Vision-language models, which map images and text to a common representational space, have demonstrated remarkable performance on a wide range of multimodal AI tasks. But they’re typically trained on text-image pairs: each text input is associated with a single image.
This limits the models’ applicability. You might, for instance, want a vision-language model to take two input images and identify differences between them, or you might want to make inferences from a 3-D fusion of ultrasound or x-ray cross sections. In the Amazon Store, multiple images are frequently associated with a single product, and you might want to execute a query that factors in several of those images.

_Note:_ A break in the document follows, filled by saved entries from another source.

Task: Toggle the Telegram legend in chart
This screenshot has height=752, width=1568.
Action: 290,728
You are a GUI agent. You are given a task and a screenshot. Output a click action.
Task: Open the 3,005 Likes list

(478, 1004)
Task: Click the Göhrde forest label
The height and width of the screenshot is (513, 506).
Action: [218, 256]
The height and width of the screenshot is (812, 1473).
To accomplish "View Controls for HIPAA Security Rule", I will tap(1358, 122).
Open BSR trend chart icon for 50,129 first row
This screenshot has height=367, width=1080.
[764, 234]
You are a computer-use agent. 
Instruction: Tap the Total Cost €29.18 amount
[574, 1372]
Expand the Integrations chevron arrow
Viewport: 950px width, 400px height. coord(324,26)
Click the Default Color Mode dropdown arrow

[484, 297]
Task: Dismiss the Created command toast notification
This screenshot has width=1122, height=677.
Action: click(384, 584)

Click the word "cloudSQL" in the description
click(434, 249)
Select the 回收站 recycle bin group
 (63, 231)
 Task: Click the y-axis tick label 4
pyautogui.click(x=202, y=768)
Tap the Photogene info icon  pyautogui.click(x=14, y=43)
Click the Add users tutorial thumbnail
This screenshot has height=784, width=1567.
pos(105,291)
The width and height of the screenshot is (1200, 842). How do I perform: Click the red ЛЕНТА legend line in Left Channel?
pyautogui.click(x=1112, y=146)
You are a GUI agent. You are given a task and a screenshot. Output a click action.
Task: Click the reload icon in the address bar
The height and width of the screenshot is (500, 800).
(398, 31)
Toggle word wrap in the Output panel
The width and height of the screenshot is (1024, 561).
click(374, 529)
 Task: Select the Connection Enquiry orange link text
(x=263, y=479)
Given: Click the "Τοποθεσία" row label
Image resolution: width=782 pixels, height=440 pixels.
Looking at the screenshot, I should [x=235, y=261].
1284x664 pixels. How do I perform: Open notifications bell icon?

The standard way around this limitation is to concatenate a set of images and feed them to a model as, essentially, one enormous image. But this misses an opportunity to create a richer representation — or embedding — that systematically draws on complementary information from multiple images.
At this year’s Winter Conference on Applications of Computer Vision (WACV), we presented a new method for producing an aggregated embedding of multiple images, which improves performance on several multimodal AI tasks.
We considered four methods of fusing multiple images: one computes an element-wise average of the embeddings of the individual images; one uses max pooling, which records the highest value for each image feature across all images; and the other two use neural-network attention mechanisms, one with a gate on the attention values and one without.
We tested our approach on three different tasks: product categorization, product information inference, and image captioning. As a baseline, we used a model that took concatenated images, fine-tuned on each task, and we used three metrics to measure the results: accuracy, precision, and recall.
Across the board, the model using an ungated attention mechanism outperformed the others, sometimes by a considerable margin. On the image-captioning task, for instance, it was 6.4% better than baseline, and on the product attribute inference task, its precision and recall were 6.9% and 7.9% better than baseline, respectively.
Model architecture
Vision-language models typically involve an image encoder, which produces an embedding of an input image, and a projection layer, which learns to project the image embedding into the representational space of a trained large language model (LLM).
Sometimes, a query embedding generator intervenes between the image encoder and the projection layer. The query embedding generator is trained on a combination of image embeddings and the associated image captions, so it learns linguistic representations of the image embeddings that can help the projection layer better navigate the LLM’s representational space.
We introduce a multiple-instance visual component (MIVC) that, in either architecture, receives the output of the visual encoder, creating a unified representation of multiple input images.
Permutation-invariant attention
The visual encoder learns to recognize features of the input data — which might be low-level properties like color gradients across image patches or higher-level properties like particular shapes — and assigns each input a value along each feature dimension.
Our first MIVC method simply averages the feature values of the input images, while max pooling selects the highest value for each feature across all the images.
The attention mechanism is fine-tuned on particular tasks and learns which features of which images are most important for those tasks. We want the representation of multiple images to be invariant to the order in which the images pass to the visual encoder, so we devised an attention mechanism whose attention values for each image feature are the result of not only that image’s embedding but the embeddings of the other images as well.
The gated attention mechanism is like the basic attention mechanism, except that it learns an additional sigmoid function that boosts higher attention values and reduces lower ones, in an attempt to isolate the most crucial features of the input signal. In our experiments, however, it didn’t work as well as the basic attention mechanism.
Because we fine-tuned the attention mechanism on the target task, we fine-tuned the baseline model, too, to ensure fair comparison. But on the attribute inference and captioning tasks, fine-tuning actually diminished the baseline model’s performance. If we use the zero-shot concatenated-image model as the baseline, the improvements offered by our method shrink slightly: on the image-captioning task, our advantage contracts to 5.6%, and on the product attribute inference task, the advantages on precision and recall contract to 5.5% and 7%. But that’s still a significant difference.
At present, the attention mechanism applies only to the visual encoding pipeline, and it operates under the assumption that all images are independently and identically distributed. In ongoing work, we’re investigating whether cross-modal attention and incorporating correlations across images offer any further improvements.